What’s up with that: Rock-Paper-Scissors
Q: I swear I’ve seen Korean kids playing Rock-Paper-Scissors. Either that or they were throwing gang signs. Do Koreans play that game? What’s up with that?
A: We can’t be 100 percent certain you didn’t witness a Bloods vs. Crips throwdown, but yes, the kids probably were playing the Korean version of RPS.
Hard to believe, but in ancient times — before Judge Judy — people were forced to resolve minor disputes without the help of C-list celebrities. So they took the law into their own hands.

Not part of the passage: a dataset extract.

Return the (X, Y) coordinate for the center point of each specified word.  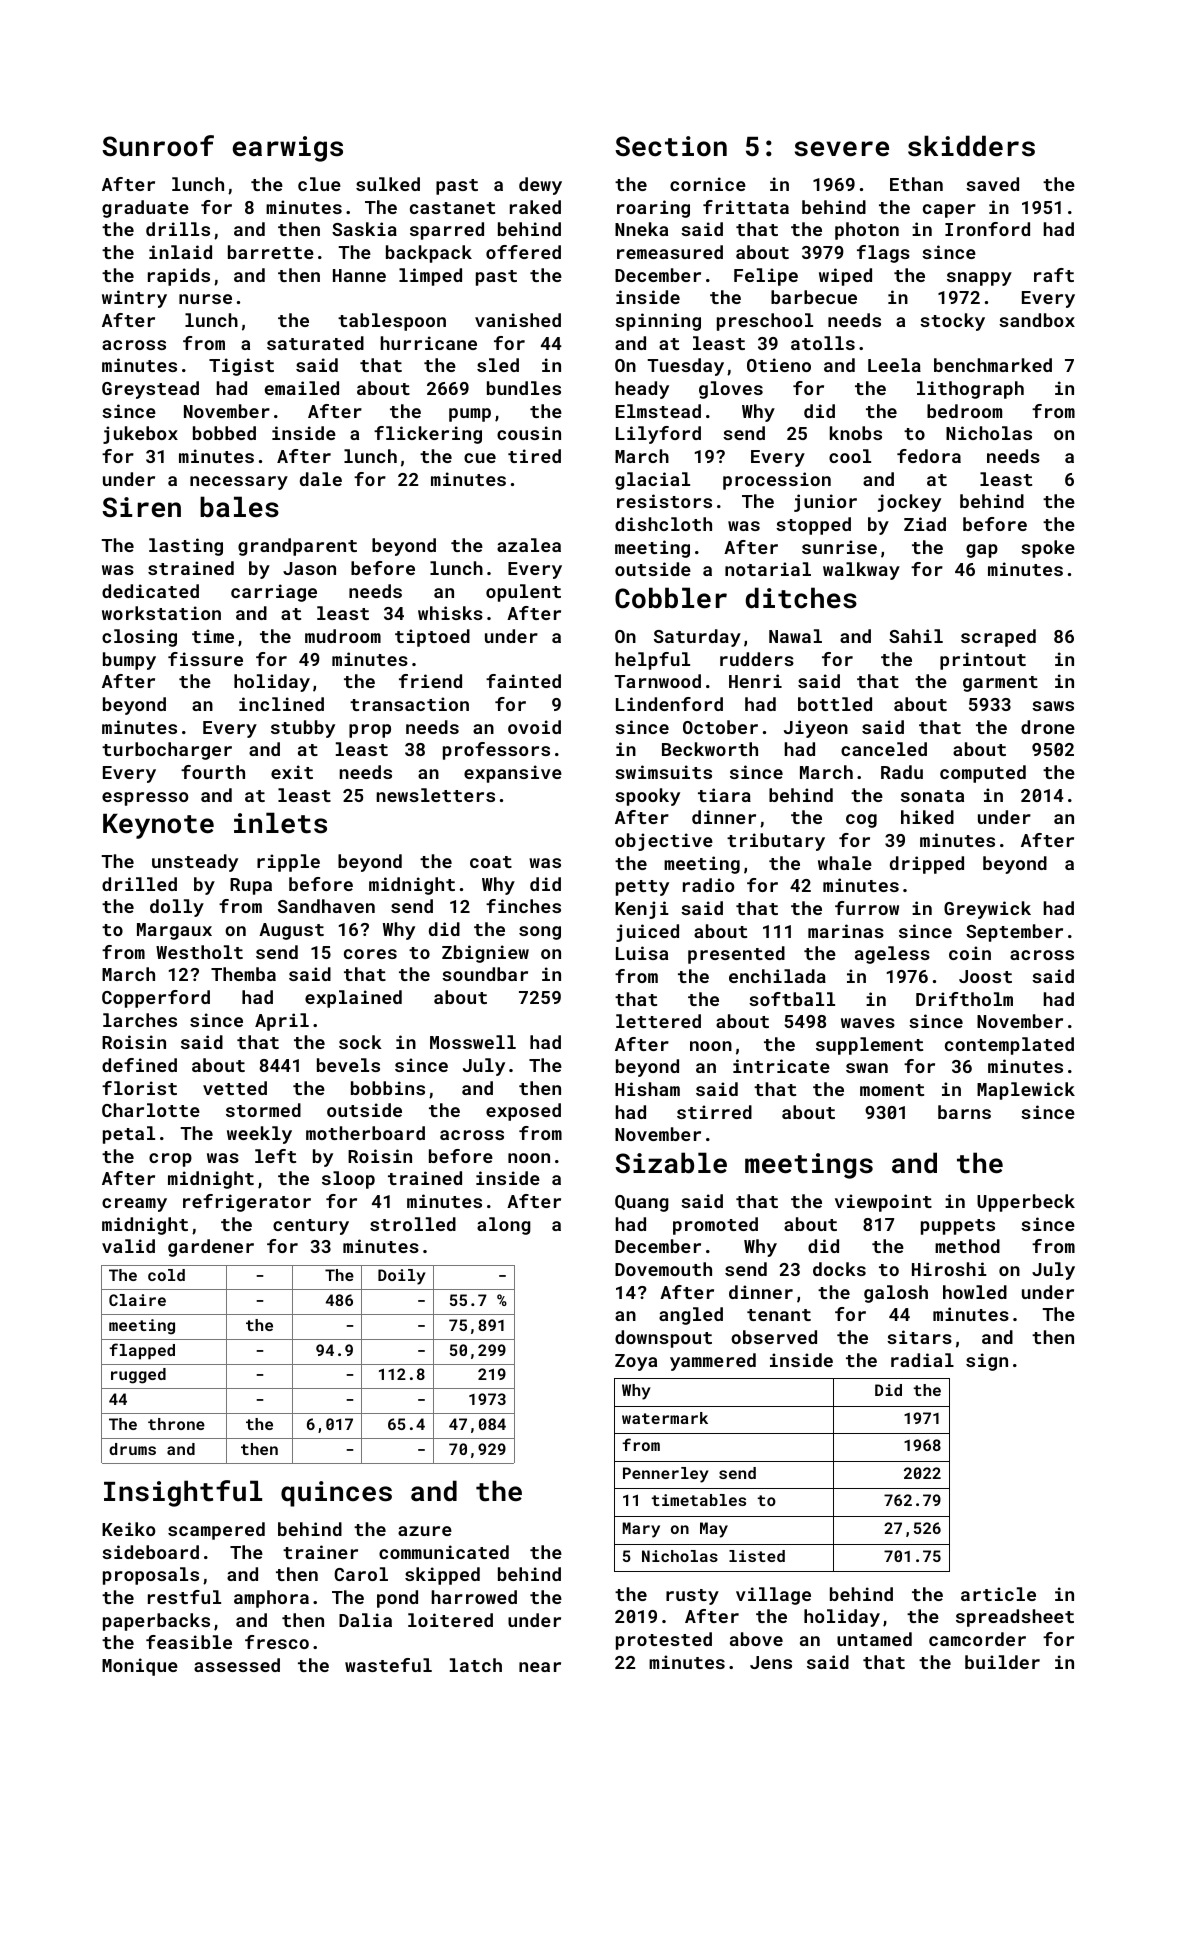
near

While it’s not clear exactly where RPS originated (both China and Japan can make strong cases), there’s evidence that the Chinese played a similar game as early as 25 AD, according to hwatcha.net. But that game involved guessing numbers of fingers, rather than symbols. By the 19th century, the Japanese were playing the version most of the world uses today.
Whether you’re in South Korea, Japan or America, the rules are the same: rock beats scissors, scissors beat paper, paper beats rock. All three cultures use the same fist-pumping gesture to get the players in synch, and all require the players to “throw” their symbols at the same time to avoid cheating.
In South Korea, the game is called Kai-Bai-Bo (kai means scissors, bai is rock and bo is cloth). In Japan it’s called janken-pon, but that’s a description of the game, not a translation of the gestures. (Guu is rock, choki is scissors, and paa is paper.)